::: Data rows
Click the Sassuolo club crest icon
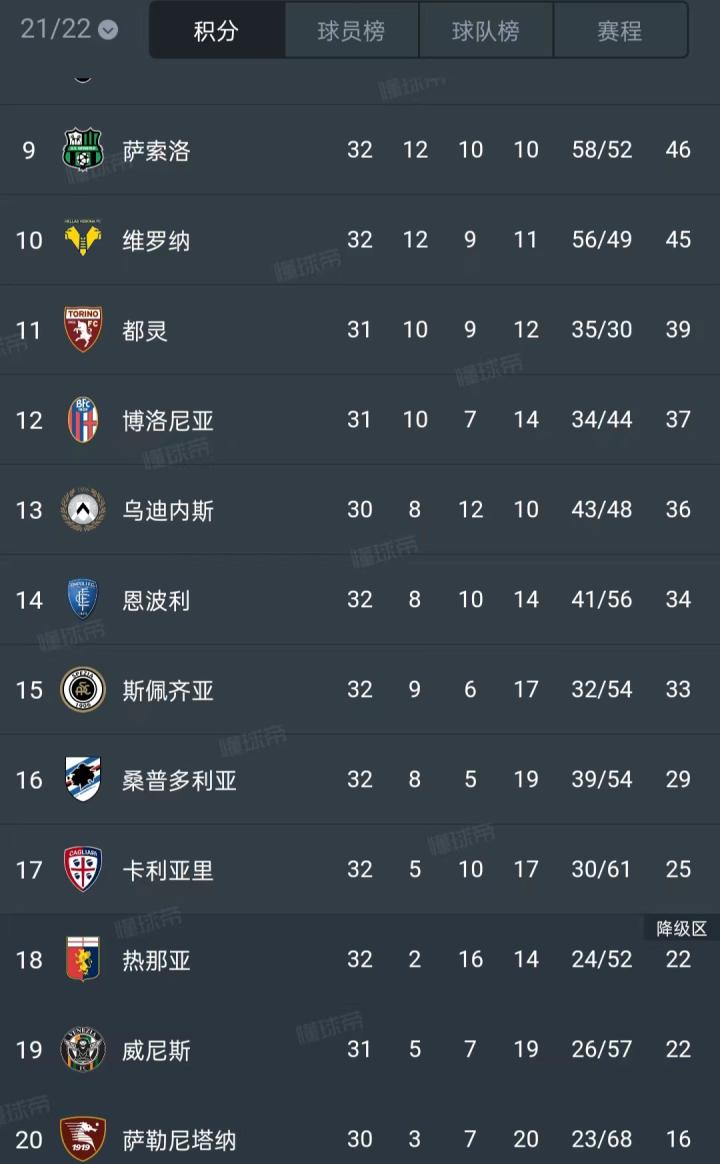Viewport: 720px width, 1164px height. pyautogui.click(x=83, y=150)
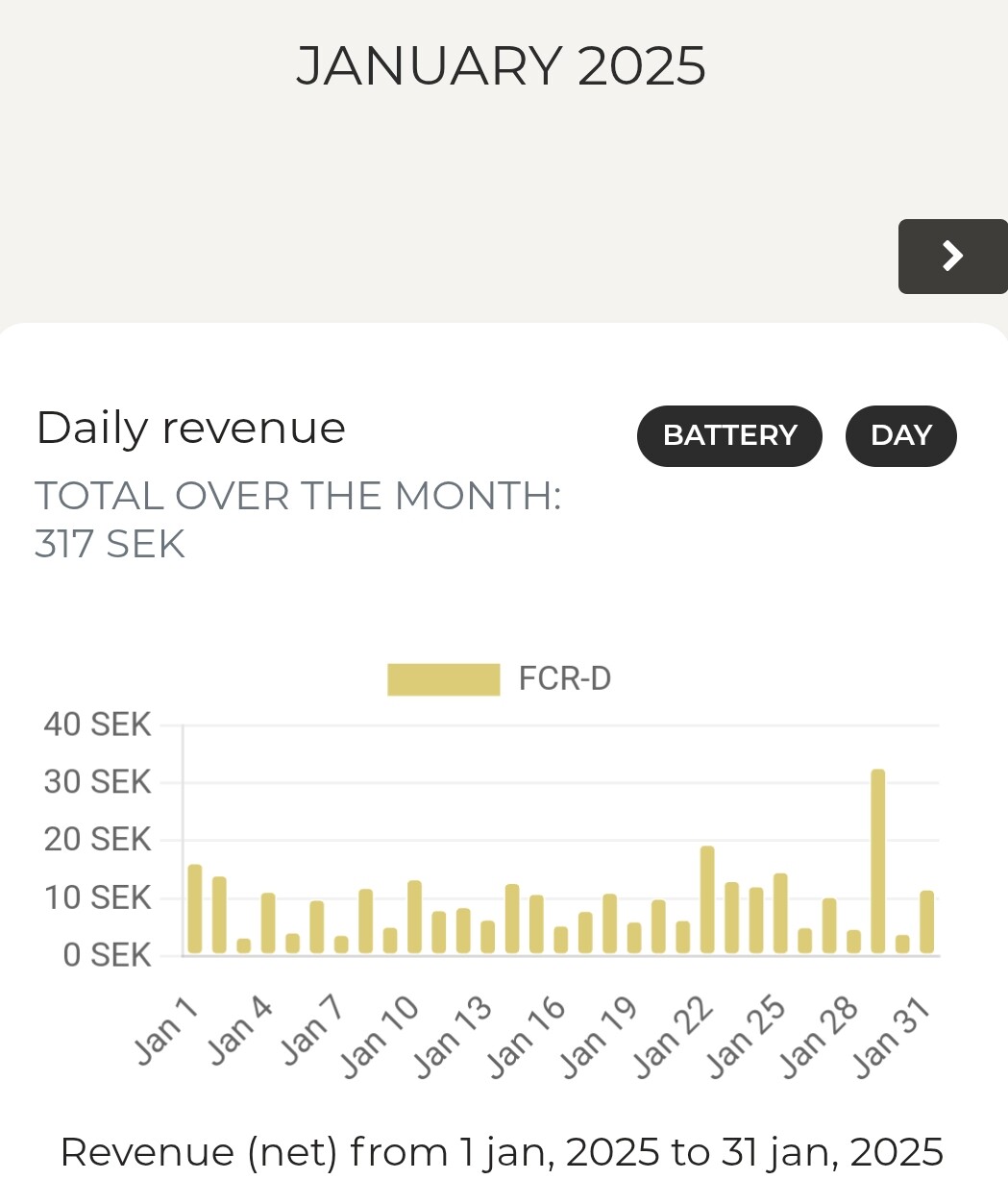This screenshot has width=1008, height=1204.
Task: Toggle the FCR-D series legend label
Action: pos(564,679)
::::::
::: Data rows
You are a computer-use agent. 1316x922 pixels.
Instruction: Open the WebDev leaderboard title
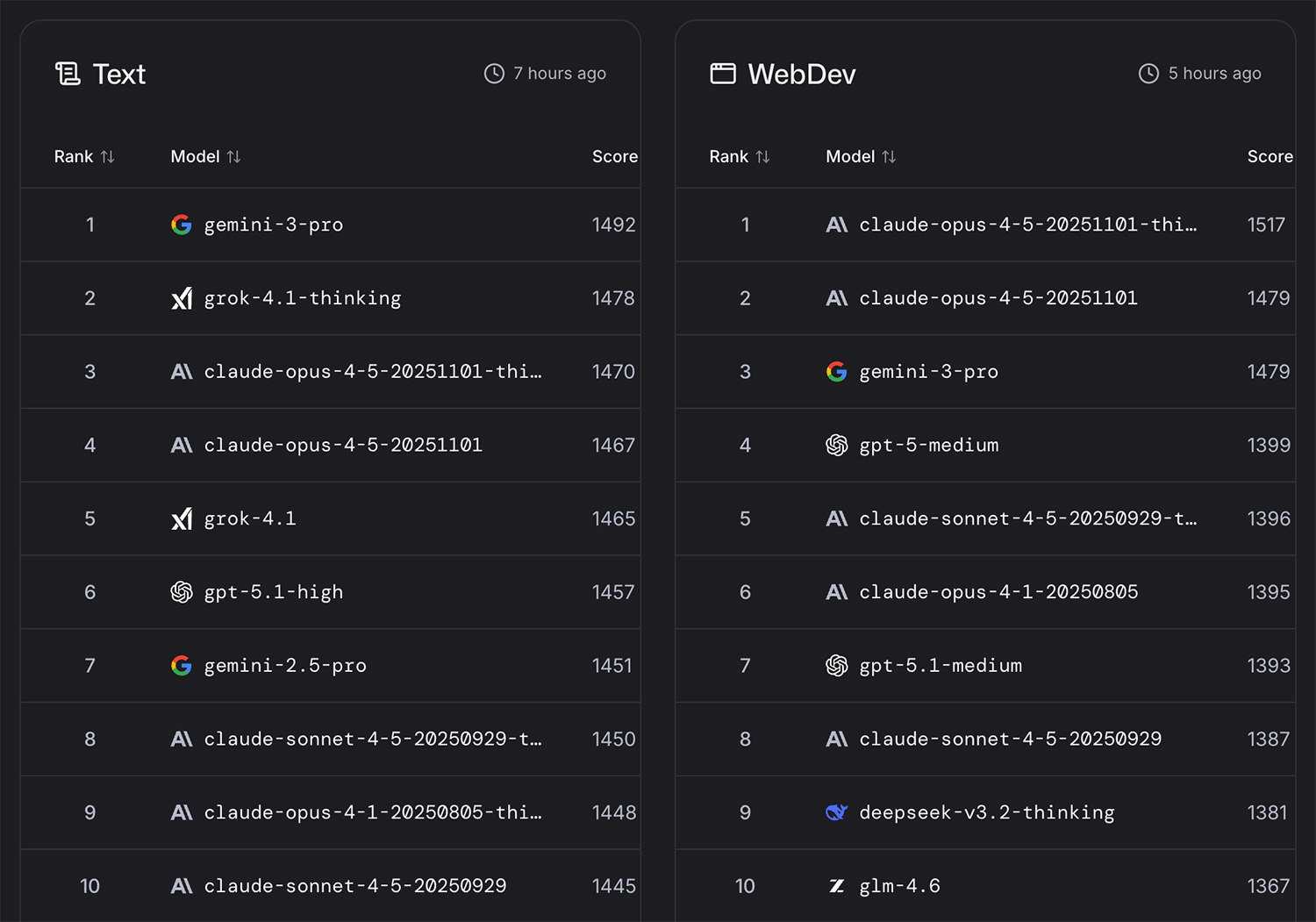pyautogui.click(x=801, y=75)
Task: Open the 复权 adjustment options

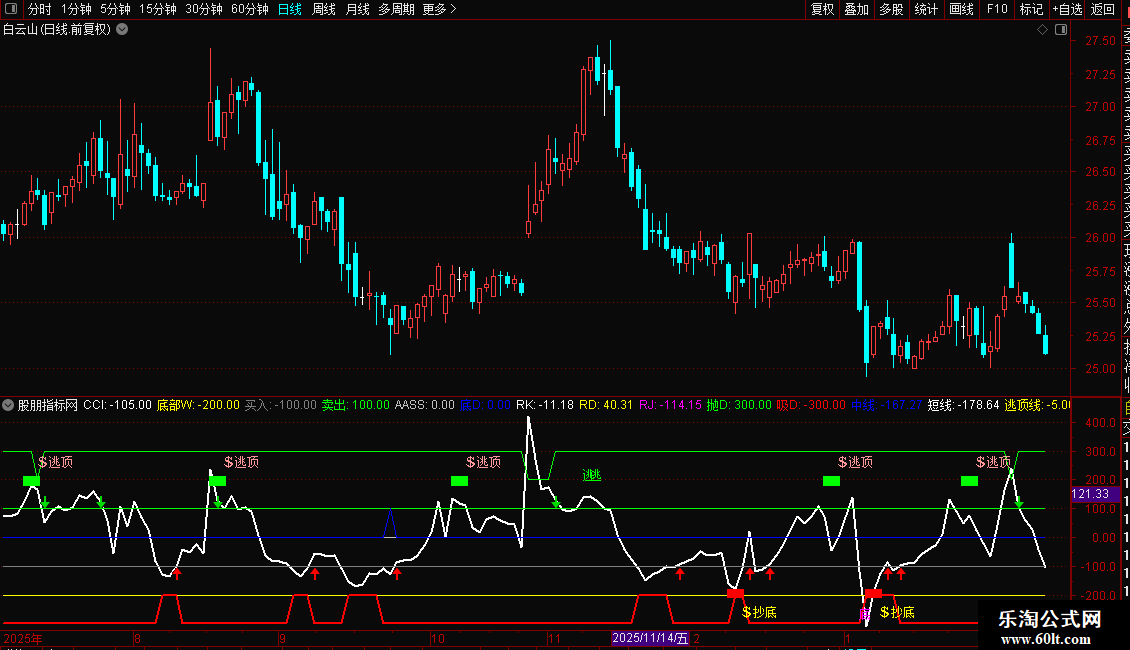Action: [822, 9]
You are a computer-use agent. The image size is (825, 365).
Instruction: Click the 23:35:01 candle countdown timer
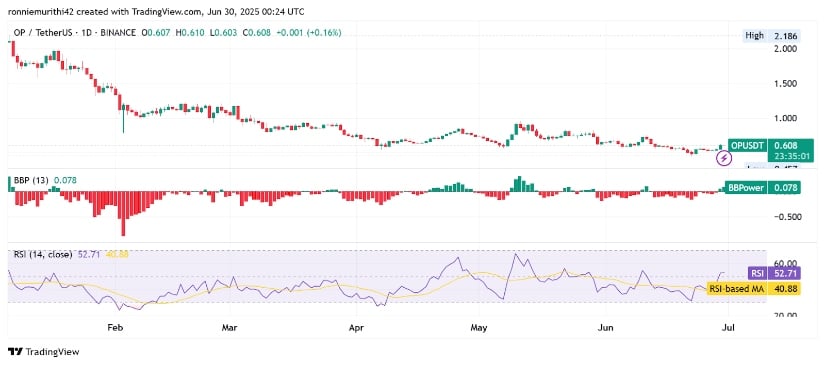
::::::
::: Data rows
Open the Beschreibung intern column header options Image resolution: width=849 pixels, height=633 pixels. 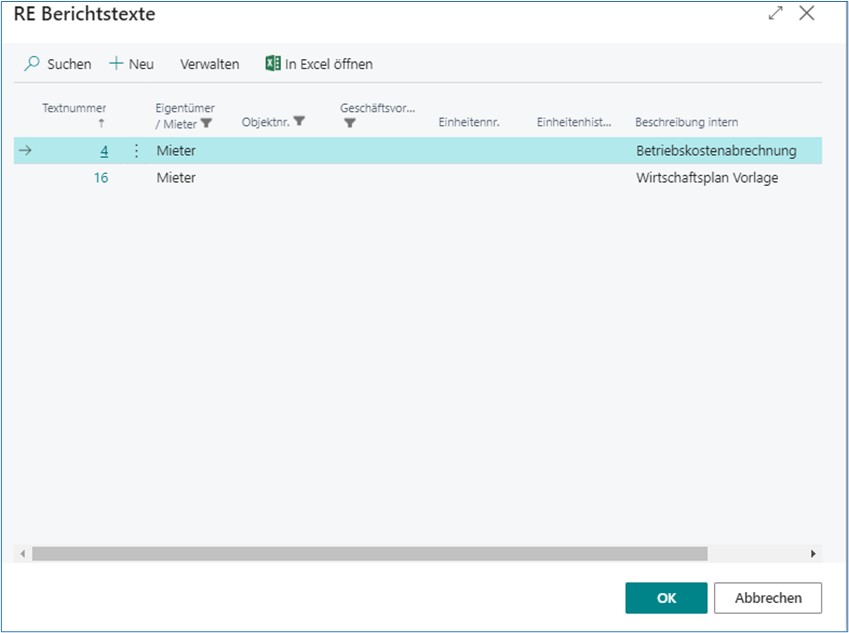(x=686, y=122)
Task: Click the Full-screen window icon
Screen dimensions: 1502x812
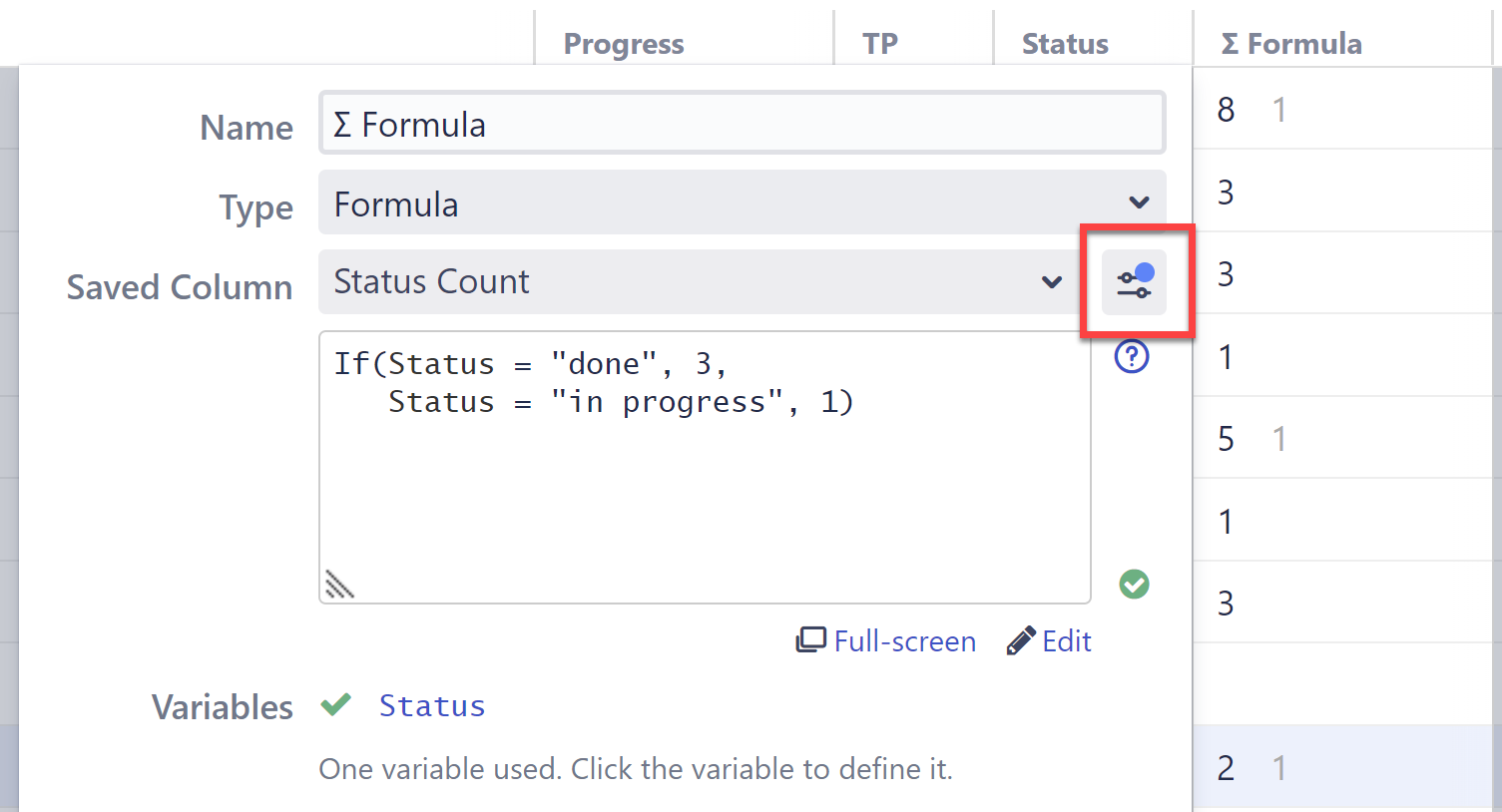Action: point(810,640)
::::::
Problem to work on: In the records, starting with the line with "Task: Click the Full-screen window icon" and going on through the line with "Action: point(810,640)", rename "Full-screen window icon" to "Maximize window button" and give those lines again with everything else unchanged, leaving the pictures out.

The output:
Task: Click the Maximize window button
Screen dimensions: 1502x812
Action: point(810,640)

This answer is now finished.